Mr. Mitchell: On a point of order, Mr. Cook. I understand your injunction that you cannot allow repetition, but can you tell the Committee whether there comes a point when a contribution is so otiose and low-grade that you feel that you have to bring it to a close?

The Chairman: That is not a point of order for the Chair.

Harry Cohen: We do not have much of an Opposition at the moment, but we would not have much of an Opposition in terms of what they said if decisions were made based on what was low-grade.

The Chairman: Order. I have ruled on the point of order. Can we now continue with the amendment?

Harry Cohen: Let me give another example, then. What about a paedophile who has been released and is in his own home when vigilantes who want to assault him knock on his door to try to get into his house, where they would be trespassers? Presumably that man would have the right under this measure to defend his property and start shooting at everybody. He would have cause to have fear of assault and of being killed; there have been cases of paedophiles being killed by vigilantes. Is the best solution not that they have this sort of law available to them, but that they can go to the police and get things sorted out in that way?

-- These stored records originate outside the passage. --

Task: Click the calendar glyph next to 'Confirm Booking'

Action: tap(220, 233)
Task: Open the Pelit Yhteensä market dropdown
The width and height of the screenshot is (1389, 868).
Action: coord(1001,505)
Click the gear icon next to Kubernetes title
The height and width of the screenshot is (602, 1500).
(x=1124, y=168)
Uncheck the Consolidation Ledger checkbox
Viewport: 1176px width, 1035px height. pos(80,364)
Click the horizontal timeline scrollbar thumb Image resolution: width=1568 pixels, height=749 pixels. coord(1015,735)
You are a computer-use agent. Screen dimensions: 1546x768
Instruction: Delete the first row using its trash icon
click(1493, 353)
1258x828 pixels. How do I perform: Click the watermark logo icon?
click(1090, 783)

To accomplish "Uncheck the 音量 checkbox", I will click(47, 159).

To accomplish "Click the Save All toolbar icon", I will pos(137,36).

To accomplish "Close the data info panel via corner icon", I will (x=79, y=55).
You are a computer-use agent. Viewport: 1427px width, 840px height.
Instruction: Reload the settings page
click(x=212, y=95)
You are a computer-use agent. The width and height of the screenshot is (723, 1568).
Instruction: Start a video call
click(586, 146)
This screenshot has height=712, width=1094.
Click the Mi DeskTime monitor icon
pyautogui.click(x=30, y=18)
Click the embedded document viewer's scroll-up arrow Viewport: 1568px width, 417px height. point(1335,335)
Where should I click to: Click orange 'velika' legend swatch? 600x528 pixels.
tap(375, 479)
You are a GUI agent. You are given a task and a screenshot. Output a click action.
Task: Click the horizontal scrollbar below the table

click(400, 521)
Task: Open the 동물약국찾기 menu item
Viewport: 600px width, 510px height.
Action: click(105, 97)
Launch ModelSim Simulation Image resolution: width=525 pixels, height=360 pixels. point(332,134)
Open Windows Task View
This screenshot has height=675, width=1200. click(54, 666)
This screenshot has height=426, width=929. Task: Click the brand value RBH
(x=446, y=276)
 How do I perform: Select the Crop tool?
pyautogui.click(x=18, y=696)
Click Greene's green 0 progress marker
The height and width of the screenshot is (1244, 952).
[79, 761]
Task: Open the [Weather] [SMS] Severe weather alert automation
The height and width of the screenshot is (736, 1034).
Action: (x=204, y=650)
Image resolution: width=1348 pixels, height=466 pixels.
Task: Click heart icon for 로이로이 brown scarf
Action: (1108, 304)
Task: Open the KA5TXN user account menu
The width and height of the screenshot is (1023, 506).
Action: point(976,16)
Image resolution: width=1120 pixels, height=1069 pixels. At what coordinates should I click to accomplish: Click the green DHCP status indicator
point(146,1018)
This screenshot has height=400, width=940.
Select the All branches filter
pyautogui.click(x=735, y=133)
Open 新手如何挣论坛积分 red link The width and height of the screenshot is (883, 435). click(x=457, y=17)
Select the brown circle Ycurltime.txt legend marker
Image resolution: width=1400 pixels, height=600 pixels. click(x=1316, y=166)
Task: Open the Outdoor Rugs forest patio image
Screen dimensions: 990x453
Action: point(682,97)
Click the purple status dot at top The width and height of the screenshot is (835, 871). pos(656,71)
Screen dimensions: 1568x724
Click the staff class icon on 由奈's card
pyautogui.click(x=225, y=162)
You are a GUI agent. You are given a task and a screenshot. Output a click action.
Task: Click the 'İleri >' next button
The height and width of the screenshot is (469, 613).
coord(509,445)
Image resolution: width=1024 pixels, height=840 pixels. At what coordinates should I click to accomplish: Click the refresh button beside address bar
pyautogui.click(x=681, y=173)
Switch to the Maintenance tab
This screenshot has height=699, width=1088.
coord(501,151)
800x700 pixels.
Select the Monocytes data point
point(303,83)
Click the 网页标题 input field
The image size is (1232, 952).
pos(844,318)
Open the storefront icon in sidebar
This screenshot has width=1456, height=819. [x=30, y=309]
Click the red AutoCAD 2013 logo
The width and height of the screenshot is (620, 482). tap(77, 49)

What about youths who pick on an individual and stone his home? There have been a number of such cases. The youths are not trespassers, as they are throwing stones from outside the premises. That individual in his own home has the same right to protection as any other householder. There is no distinction between someone coming on to the premises and someone throwing stones at it.

I am aware that others want to speak and although I have several other examples I shall not give them as I want to hear what the hon. Member for Newark has to say in response to the debate. I want to know why the clause is drafted as it is, why he favours vigilantism over policing, and why an offence in the street is not punished in the same way as a similar offence in the house, creating an anomalous situation.

The Bill as drafted, especially the clause, is not fully thought through; it is appropriate to explore it in depth and Standing Committee is the place to do so. Despite the bad feeling generated by Conservative Members, I have no regrets at raising the issue and probing it, because I want the answers. We are not helped by having flawed and inadequate legislation on the statute book, certainly not when the Government have already produced excellence guidance, which is a better way to help people.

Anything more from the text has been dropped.